Proprio mentre i ministri hanno avviato una consultazione per vietare agli operatori non autorizzati di sponsorizzare club calcistici, inclusi quelli di Premier League, una parte significativa degli scommettitori esprime timori sulle conseguenze delle nuove tasse.
Secondo il sondaggio:
- Il 52% di chi scommette ritiene che tasse più alte renderanno più probabile il ricorso a siti illegali non autorizzati.
- Il 66% afferma che l’aumento della pressione fiscale renderà scommesse e giochi meno piacevoli.
- Il 57% considera il settore del gioco nel Regno Unito già fortemente regolamentato.
Con circa 22,5 milioni di adulti che piazzano una scommessa ogni mese, il rischio – secondo i critici – è che l’inasprimento fiscale finisca per alimentare il circuito illegale, sottraendo utenti al mercato regolamentato.
Grainne Hurst, Chief Executive del Betting and Gaming Council, ha dichiarato:
«Quando si tassano più pesantemente le aziende di scommesse e gioco regolamentate e responsabili, non si riduce la domanda: si spingono semplicemente i clienti verso il mercato nero, non sicuro e non regolamentato.
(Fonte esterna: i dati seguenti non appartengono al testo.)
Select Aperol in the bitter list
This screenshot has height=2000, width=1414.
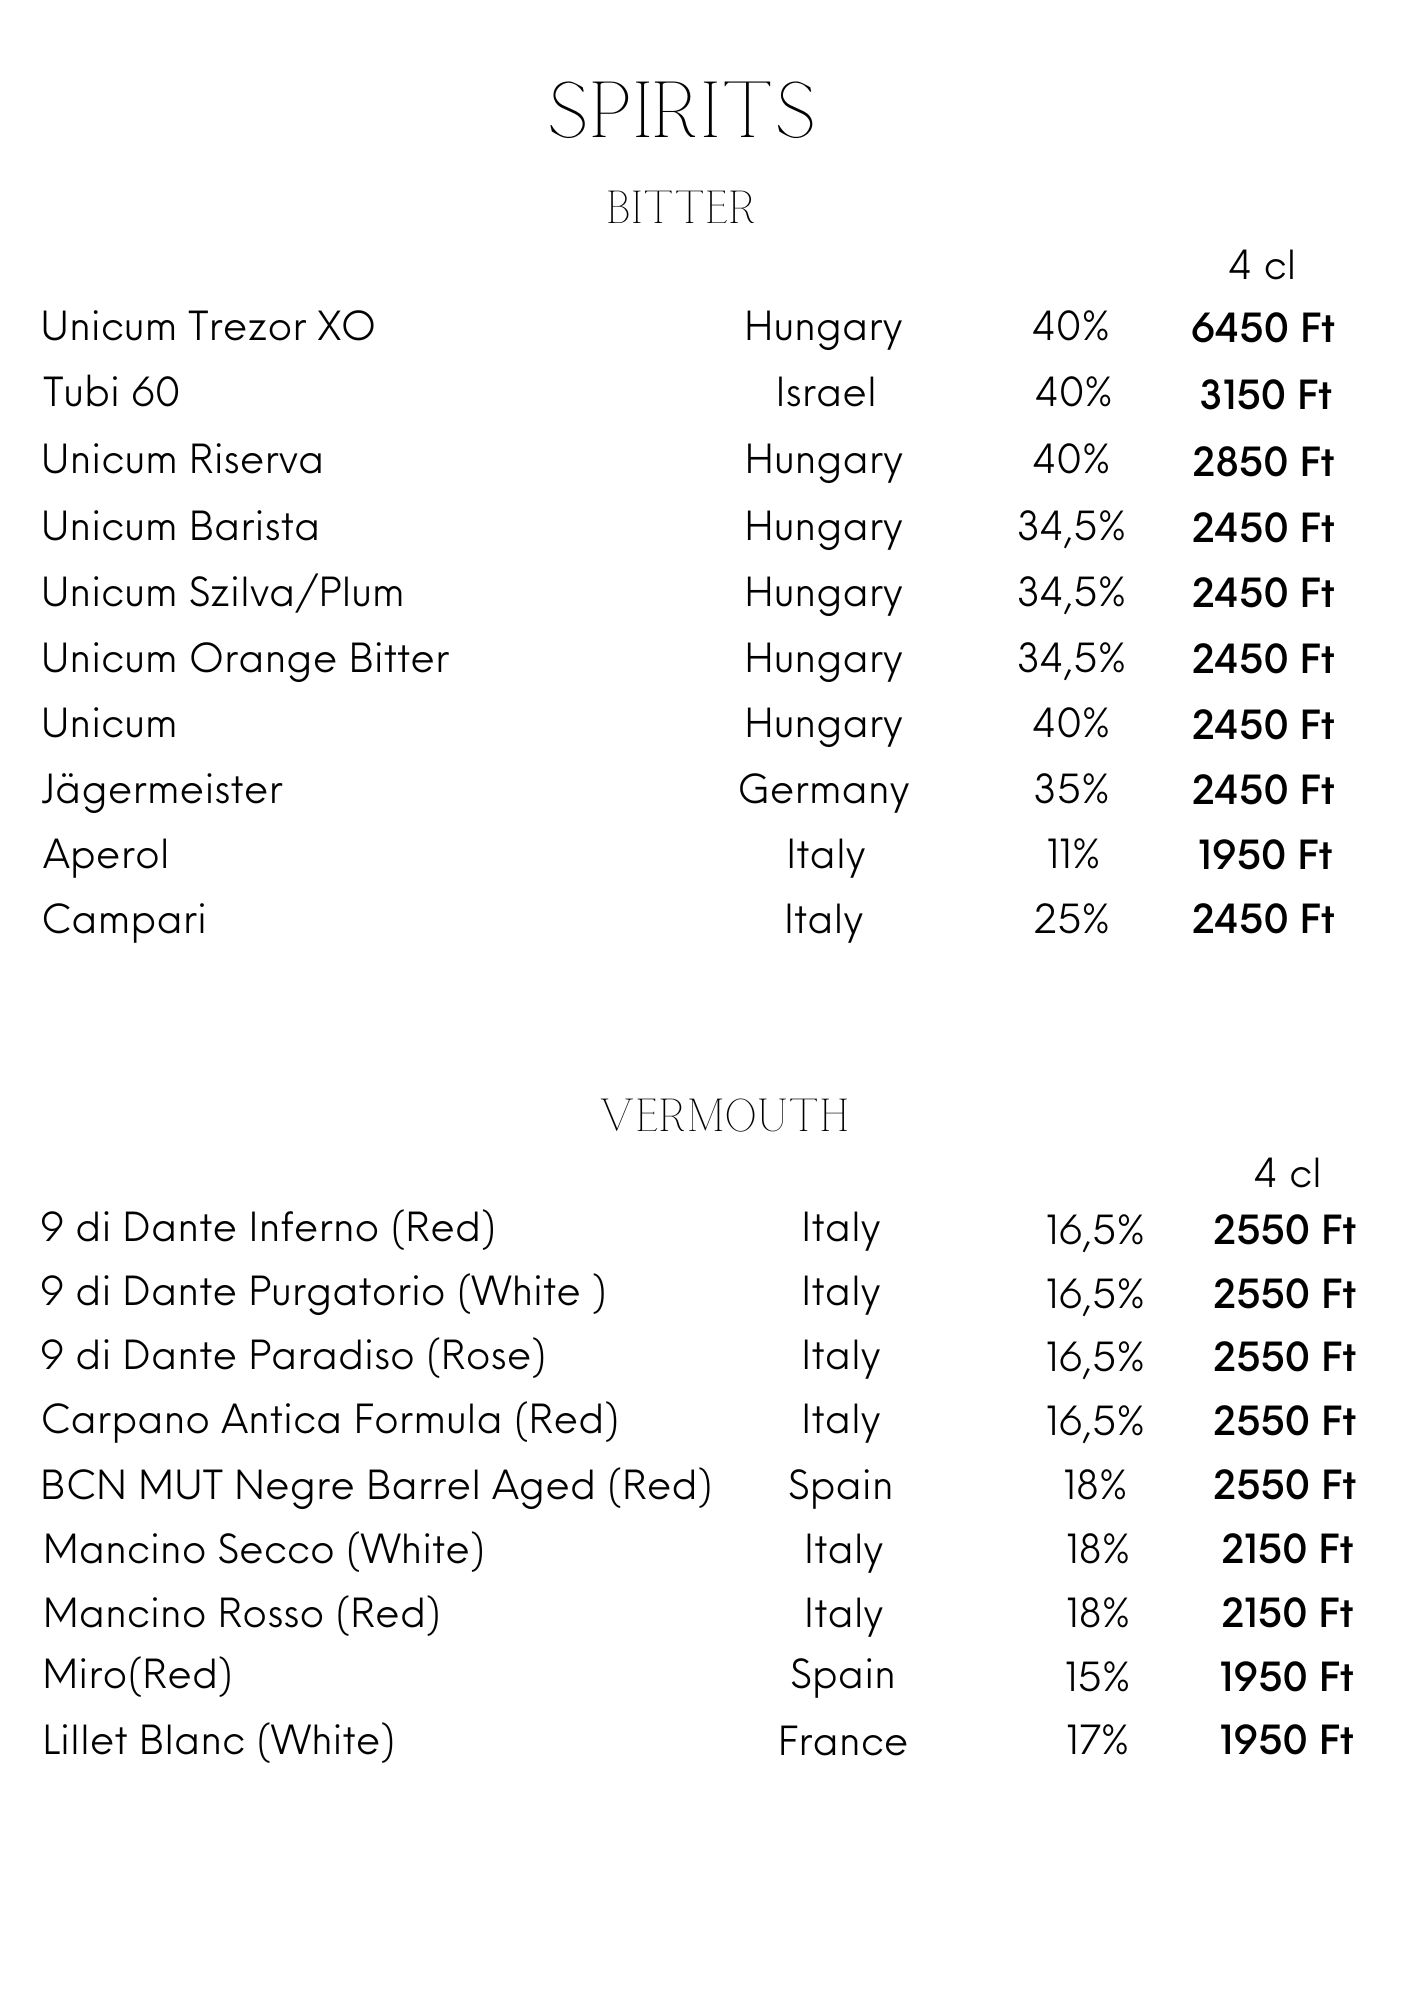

I siti illegali non pagano tasse. Non contribuiscono allo sport britannico. Non investono nel gioco responsabile e non proteggono le persone vulnerabili.
Se il Governo vuole crescita e una reale tutela dei consumatori, deve sostenere il settore regolamentato, non renderlo meno competitivo rispetto ai criminali».
Il comparto regolamentato del gioco nel Regno Unito sostiene 109.000 posti di lavoro, contribuisce con 6,8 miliardi di sterline all’economia e genera 4 miliardi di sterline di entrate fiscali, risorse che finanziano servizi pubblici come il sistema sanitario, le scuole e le comunità locali.